The Antonio Brown saga: A tantrum that propels a franchise, plummets another

In a bizarre twist, Antonio Brown was released by the Oakland Raiders and signed with the New England Patriots in less than 24 hours. Wide-receiver Brown has been a hot topic these last couple of days, and not in a good way. It started with him missing Raider’s training camp in August due to a foot injury, which was later revealed to be blistered feet.

On Aug. 9, he filed a helmet grievance against the NFL, attempting to wear the old helmet he’s worn throughout his career. He then filed another helmet grievance a week after his first one was rejected, which led him to skip team practice in protest over the helmet issue. Mike Mayock, general manager of the Oakland Raiders, talked to reporters, saying the team supported Brown’s decision over the helmet issue, but not with missing practice, especially with a new team. “So, from our perspective, it’s time for him to be all in or all out.”

On Aug. 22, Brown missed a walk-through when the Raiders traveled to Winnipeg for their second preseason game against the Green Bay Packers, which ultimately resulted in Brown receiving a fine. On Sept. 4, the helmet issue came to a close when Brown decided to wear a new helmet by football-gear manufacturer Xenith. On the same date, Brown posted a letter on his Instagram from Mayock about being fined $40,000 for missing practice on August 18, and $13,950 for missing a walk-through on August 22. Brown wrote in the caption “WHEN YOUR TEAM WANT TO HATE BUT THERE’S NO STOPPING ME NOW DEVIL IS A LIE. EVERYONE GOT TO PAY THIS YEAR SO WE CLEAR.” Reportedly, Brown confronted Mayock during practice and got into a heated argument where teammates had to separate the two men. Another report says Brown called Mayock a “cracker” and threatened to punch him in the face, which led him to punt a football and tell Mayock, “Fine me for that!”

On Sept. 5, reports started surfacing that the Raiders would either suspend Brown or release him. Brown did not attend Thursday’s practice. On Sept. 6, ESPN Josina Anderson reported that Brown was back on Friday for practice and issued an apology to the team with the captains standing with him. Head coach Jon Gruden then said Brown would not be suspended and would be cleared to play against the Denver Broncos on Monday night.

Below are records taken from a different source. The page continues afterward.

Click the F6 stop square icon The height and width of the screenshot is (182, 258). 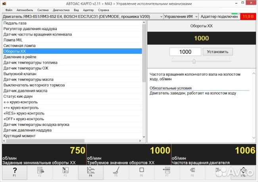click(141, 173)
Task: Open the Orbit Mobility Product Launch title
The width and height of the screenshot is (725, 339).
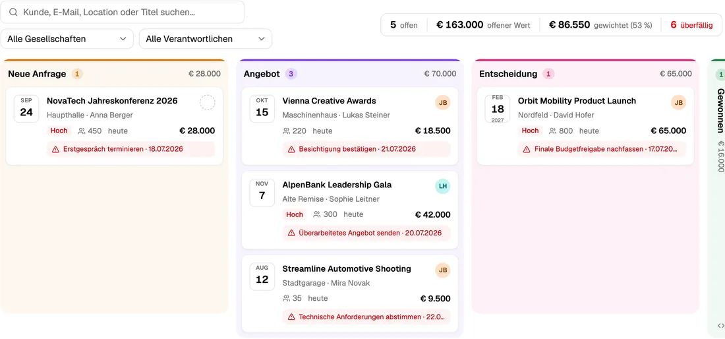Action: click(577, 101)
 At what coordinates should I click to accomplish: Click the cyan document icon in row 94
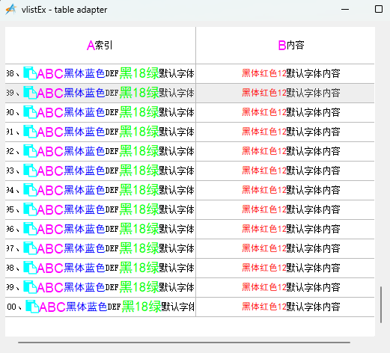coord(30,190)
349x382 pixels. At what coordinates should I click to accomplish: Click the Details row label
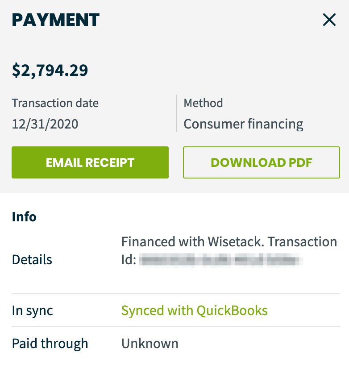click(x=32, y=259)
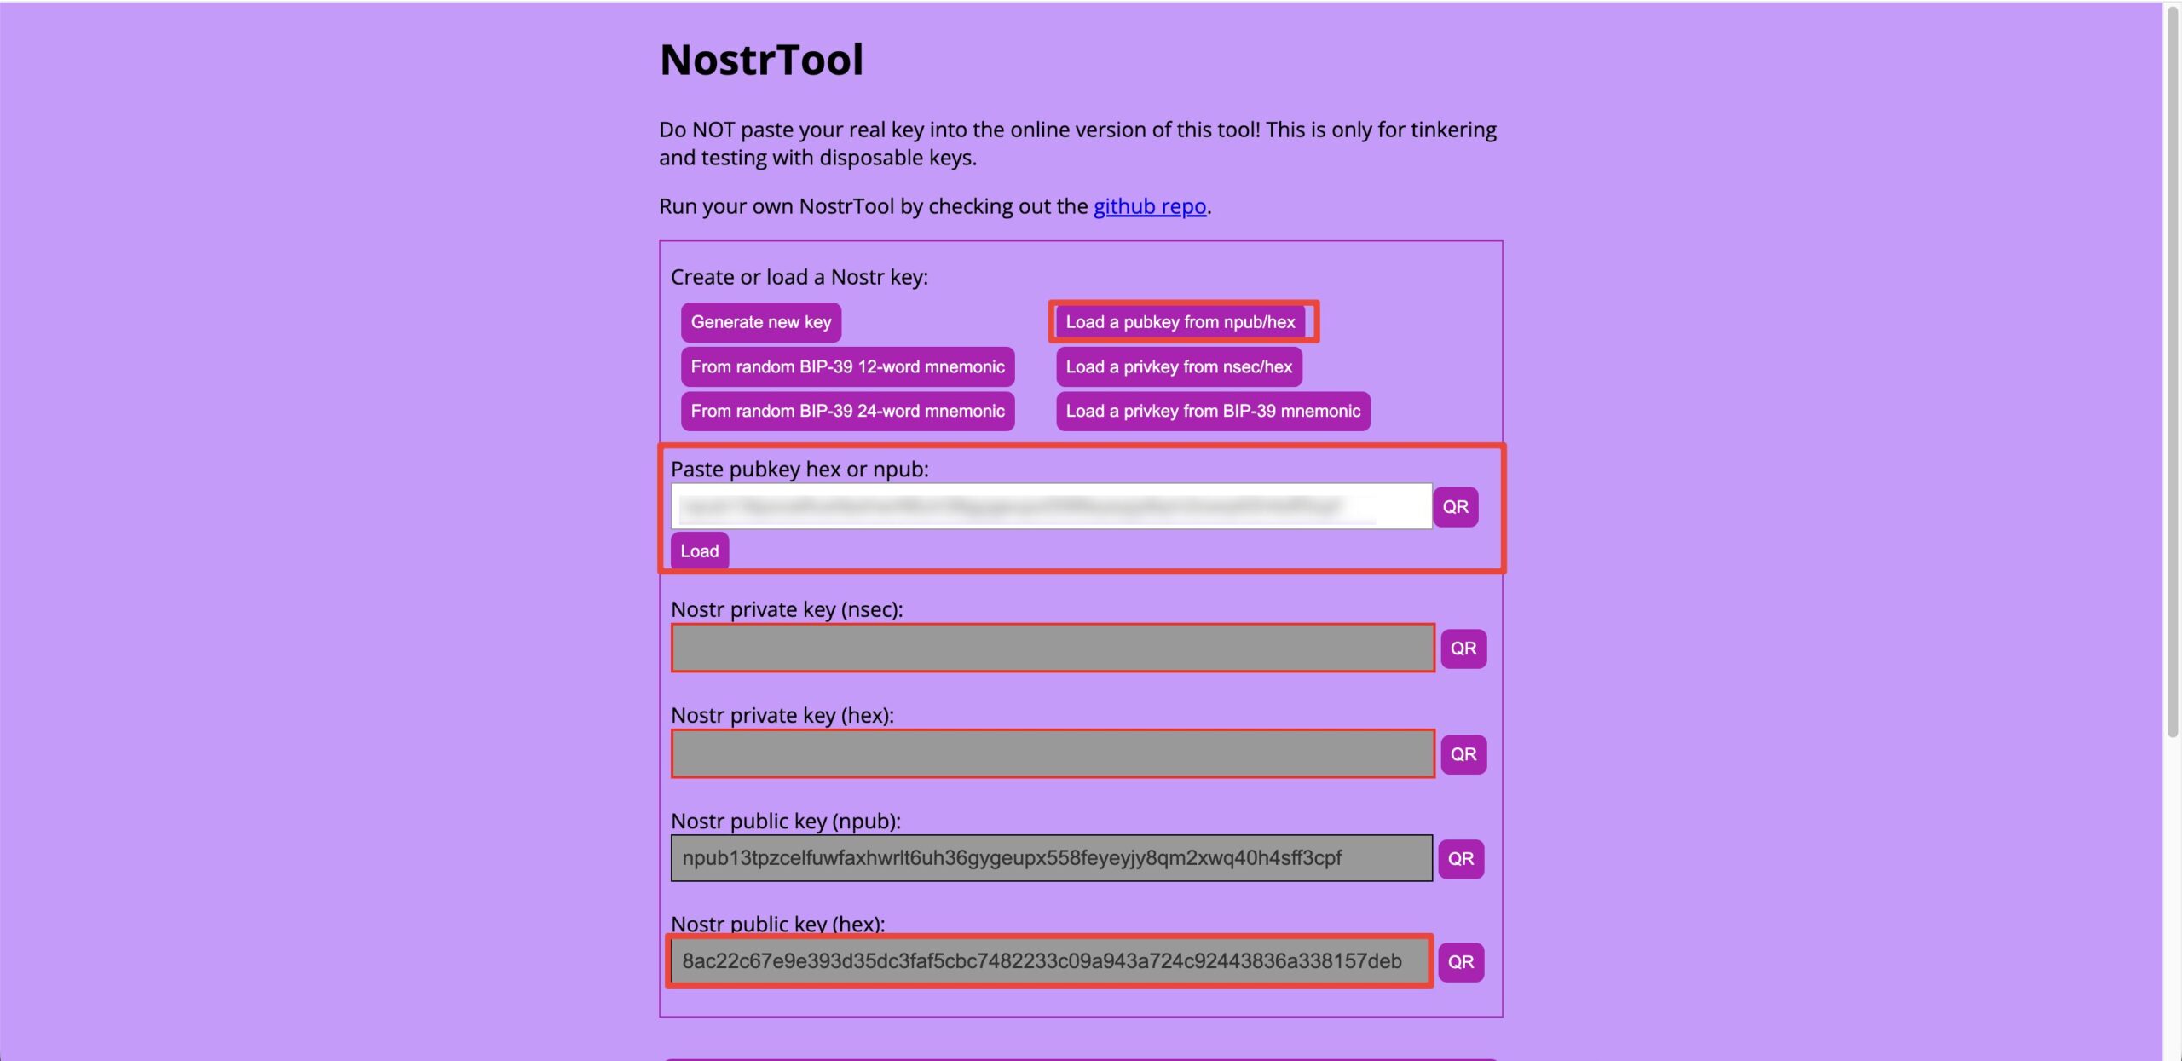The height and width of the screenshot is (1061, 2182).
Task: Click the Nostr private key (nsec) field
Action: [x=1053, y=648]
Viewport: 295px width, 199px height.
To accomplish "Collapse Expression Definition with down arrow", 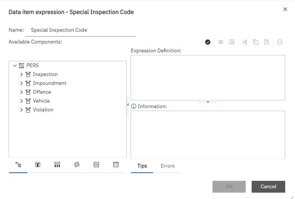I will click(x=208, y=102).
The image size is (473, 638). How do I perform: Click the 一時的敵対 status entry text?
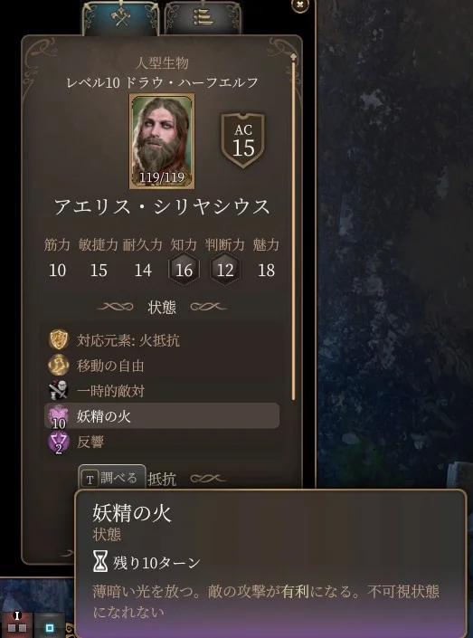pos(110,391)
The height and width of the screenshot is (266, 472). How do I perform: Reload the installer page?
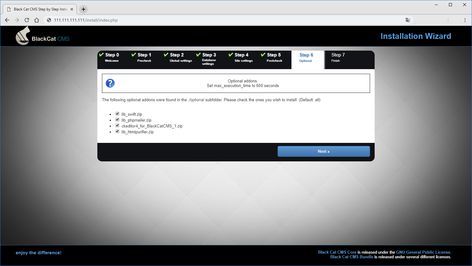point(27,20)
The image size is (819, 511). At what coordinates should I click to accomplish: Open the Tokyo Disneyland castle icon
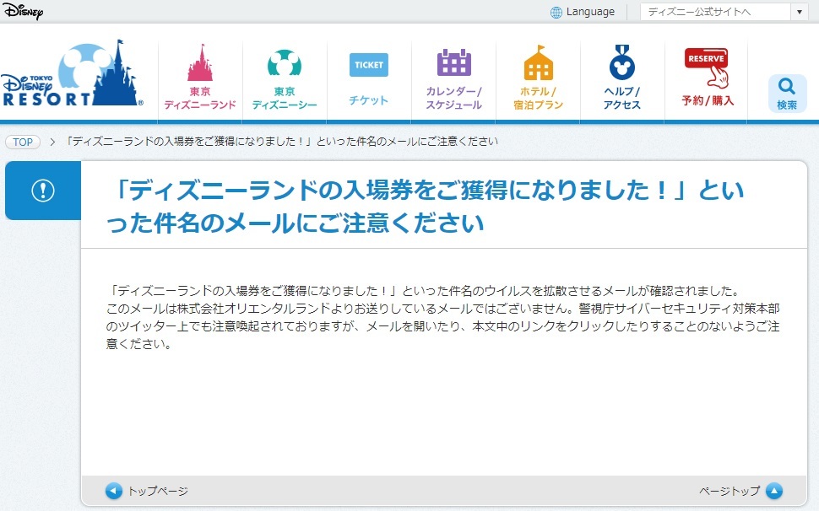(200, 64)
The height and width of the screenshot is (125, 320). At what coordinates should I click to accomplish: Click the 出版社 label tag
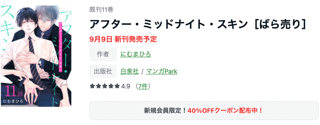click(103, 71)
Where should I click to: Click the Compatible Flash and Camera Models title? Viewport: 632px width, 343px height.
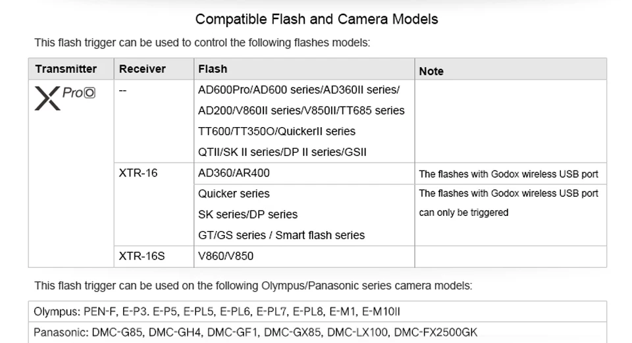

All seemed to be going well until Brown posted another video on his Instagram account that seems to show a recorded phone conversation he had with coach Gruden about his state of mind, and if he really wants to be a Raider. There’s no confirmation about when the phone call took place. On Saturday morning, Brown asked the Raiders via an Instagram post to release him after he received a fine from the team due to his altercation with Mayock. “I’m not mad at anyone. I’m just asking for the freedom to prove them all wrong. Release me @raiders #NOMore #theyputblindersonahorseforareason #NoMoreFake.” ESPN’s Adam Schefter reported the fine was for $215,073.53, which voided the guaranteed money left on Brown’s $30 million contract. Later that day, the Raiders announced on social media that they released the wide receiver just three hours after his Instagram post.

Antonio Brown has now signed a 1-year $15 million deal with the New England Patriots, who are now the favorites to win the Super Bowl for a 7th time. In March 2019, the Raiders organization welcomed Antonio Brown with open arms, and knew what they were getting when they acquired him via trade from the Pittsburgh Steelers as a 3rd round pick. However, nobody, not even the Raiders, knew that Brown would go to such lengths to make himself an easy target for negative media focus. The Raiders could only take so much of Browns antics, and felt it was finally time to pull the trigger. Generally, no player should receive special treatment and have everything their way, no matter how great of a player they are. If Brown thought he was going to have his way with the Raiders, he was surely mistaken. The Raiders organization did nothing but support and work with him the whole time.